[SciPy-User] < transferred from Scipy-Dev> Re: Seeking help/ advice for applying functions

Anne Archibald peridot.faceted at gmail.com
Tue Mar 9 16:59:41 EST 2010


On 9 March 2010 16:53, eat <e.antero.tammi at gmail.com> wrote:
> Anne Archibald <peridot.faceted <at> gmail.com> writes:
>
>> Not especially. They are compiled to bytecode, whose execution is not
>> particularly fast. But the big problem is all the baggage of python's
>> nature as a dynamic language: for example each value is allocated with
>> malloc() and contains type information; for another example, each
>> access to a list involves identifying that the object really is a
>> list, dispatching to the list-lookup function, determining the type of
>> the argument (integer, slice object, long integer, other), and bounds
>> checking before finally returning the list element.
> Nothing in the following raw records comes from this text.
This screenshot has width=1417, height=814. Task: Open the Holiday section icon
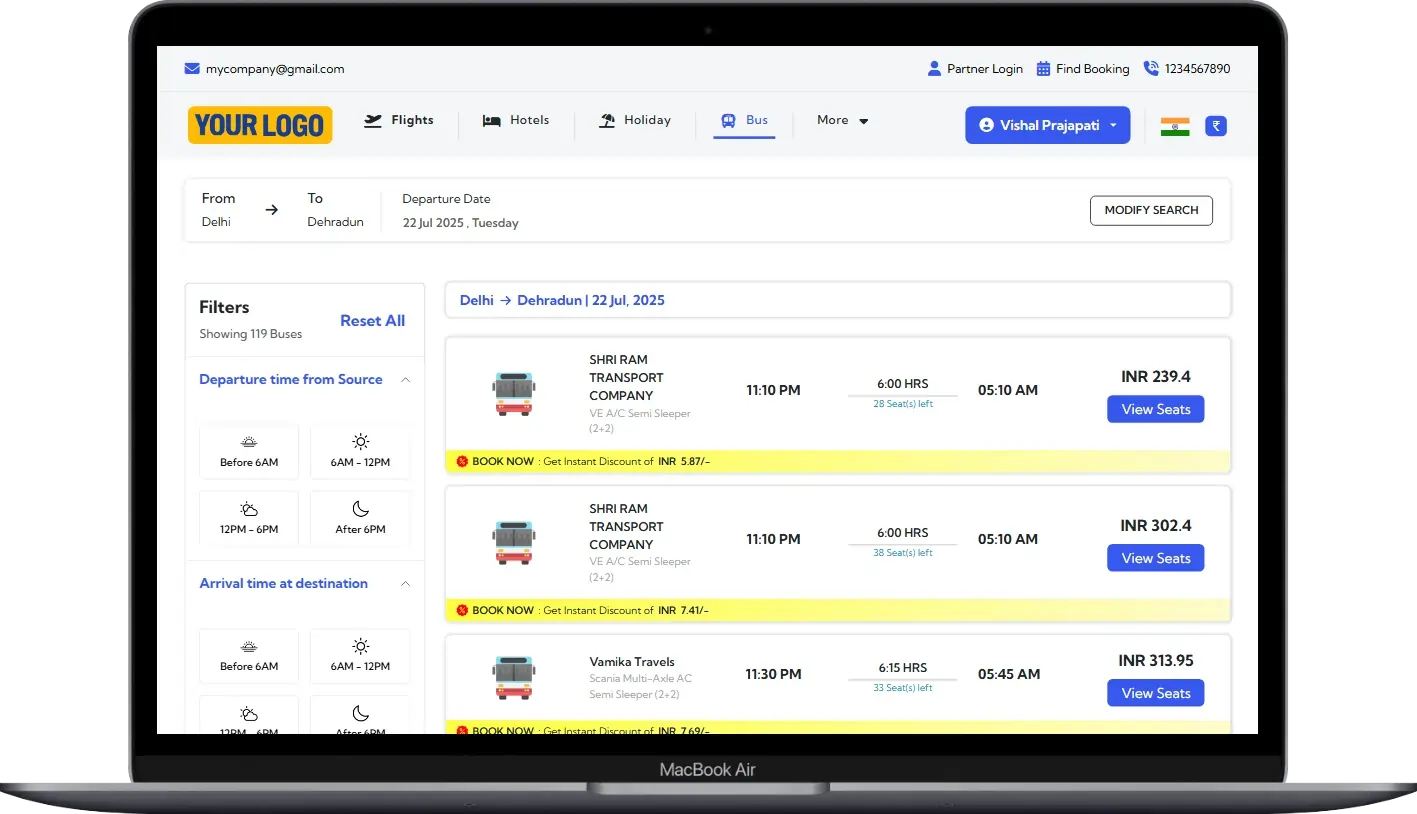pos(607,119)

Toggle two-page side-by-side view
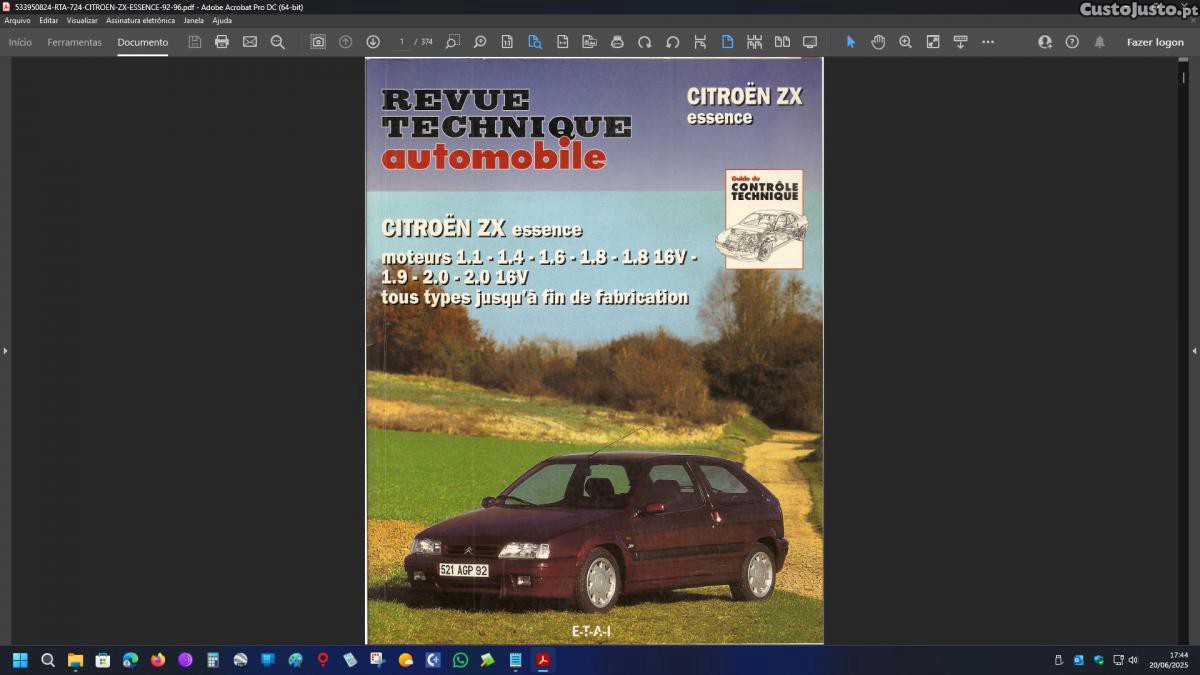(x=782, y=42)
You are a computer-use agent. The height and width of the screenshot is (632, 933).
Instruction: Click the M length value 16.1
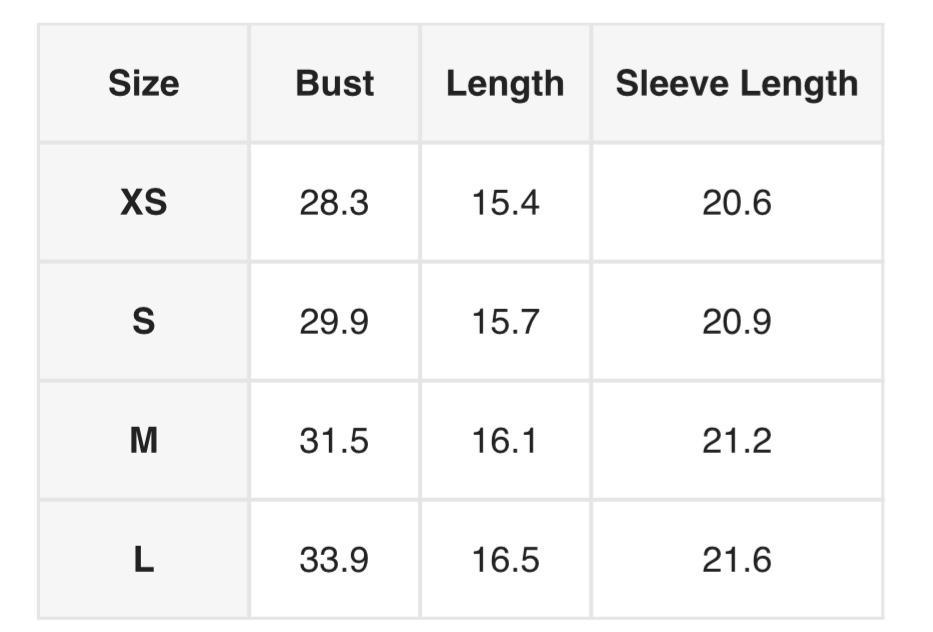(505, 441)
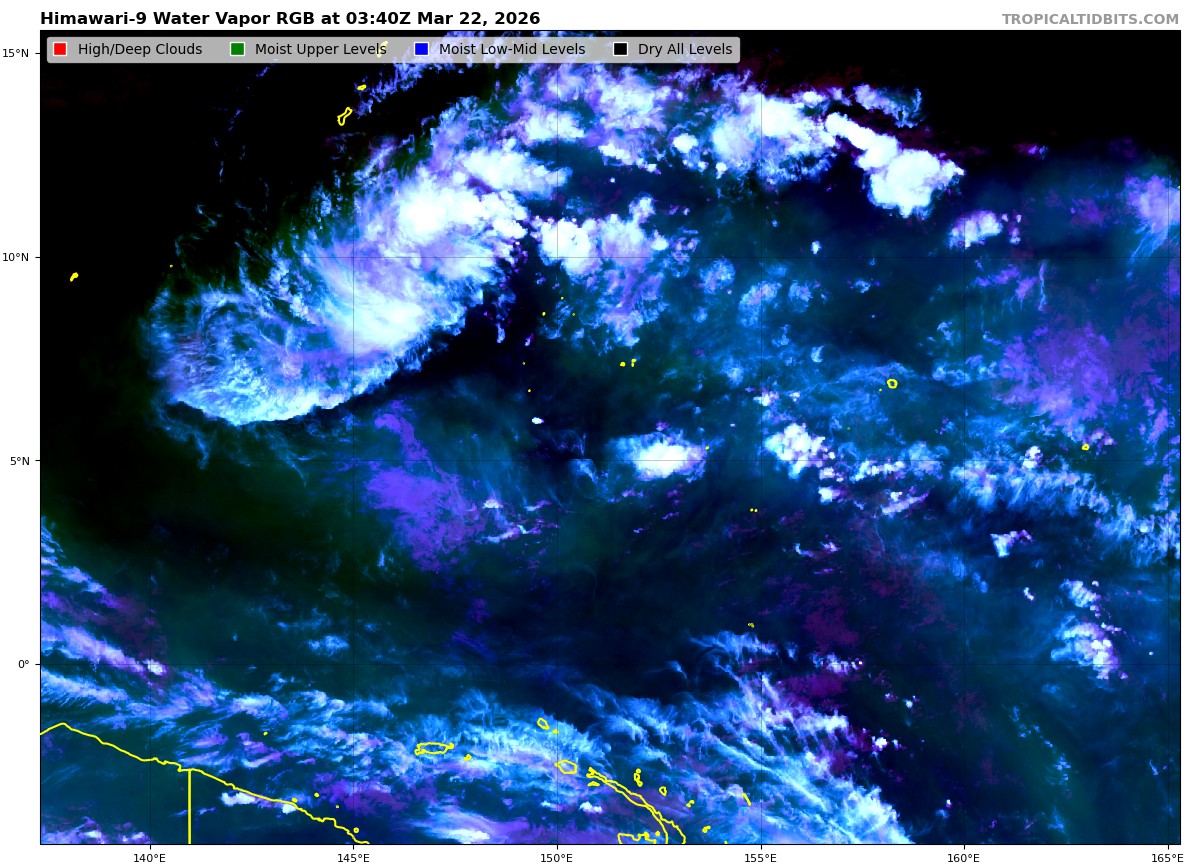Image resolution: width=1200 pixels, height=867 pixels.
Task: Click the red High/Deep Clouds legend swatch
Action: [60, 50]
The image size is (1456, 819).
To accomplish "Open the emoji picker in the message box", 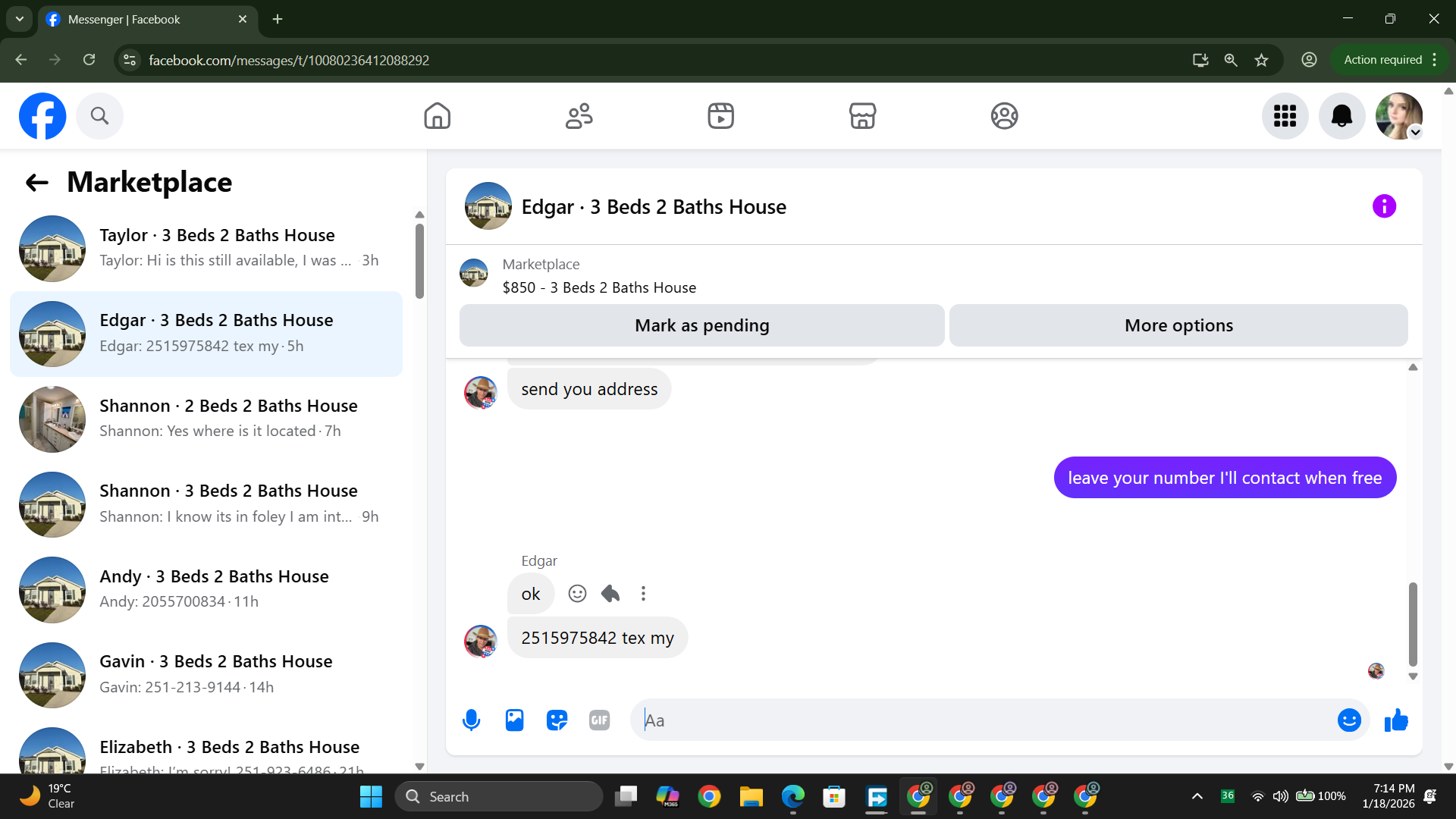I will point(1348,720).
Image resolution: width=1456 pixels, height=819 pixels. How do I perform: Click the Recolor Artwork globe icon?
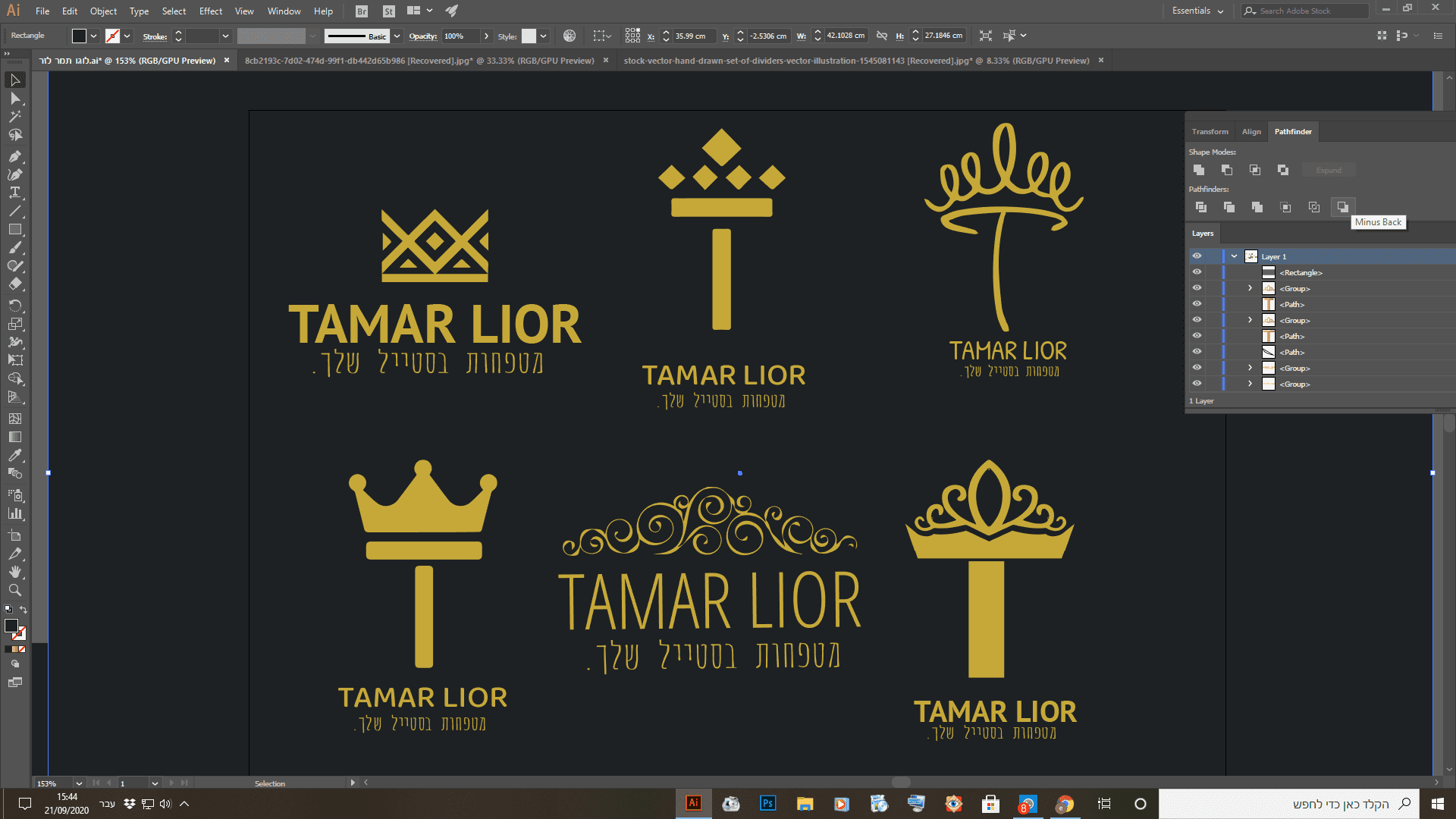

Thus even tools
>> like cython that let you write, effectively, python code that gets
>> compiled to machine code are not much faster unless you can turn off
>> the dynamic features of python (which cython lets you do, selectively;
>> it's great).
>
> Good to know, I'll better postpone studying cython while I'm still
> learning 'the very basics' of Scipy/ Numpy.
>
>> Think about whether you can write each 'base' function to take arrays
>> as arguments, for example:
>>
>> def F(x, mu, sigma):
>>     return np.exp(-((x-mu)/sigma)**2)
>>
>> If your current code does something like
>>
>> fis = [lambda x: F(x, mui, sigmai) for (mui, sigmai) in zip(muis, sigmais)]
>>
>> r = [f(7) for f in fis]
>>
>> you can rewrite it as the single line
>>
>> r = F(7, muis, sigmais)
>>
>> (if muis and sigmais are numpy arrays). Now you have just a couple of
>> lines of python, and the heavy lifting all happens inside numpy loops.
>
> Good quidelines in general to drive ones design!
>
>> If you have several different functions, look into separating your
>> input arrays based on which function needs to be applied to them;
>
> Hmm, but I think that's what not possible in my particular case! That's
> depends on what happens externally. I don't have any control of it.

What I mean is something like:

A[A>3] = F(A[A>3])
A[A<=3] = G(A[A<=3])

Not that this is the most efficient way to write this sort of thing,
but it is a way to apply the appropriate function to each element in
the array.

>> remember numpy lets you select out all the elements of an array
>> meeting a criterion.
>
> As far as I understod, select and where gives you only the first one.
> In my case I need all of them.

There are many different functions for picking just some elements out
of an array, and for putting results back in the correct places. This
kind of operation - pull out certain elements, do some operation to
them, put the new values back in place of the old - happens all the
time, and numpy has all sorts of tools to support it.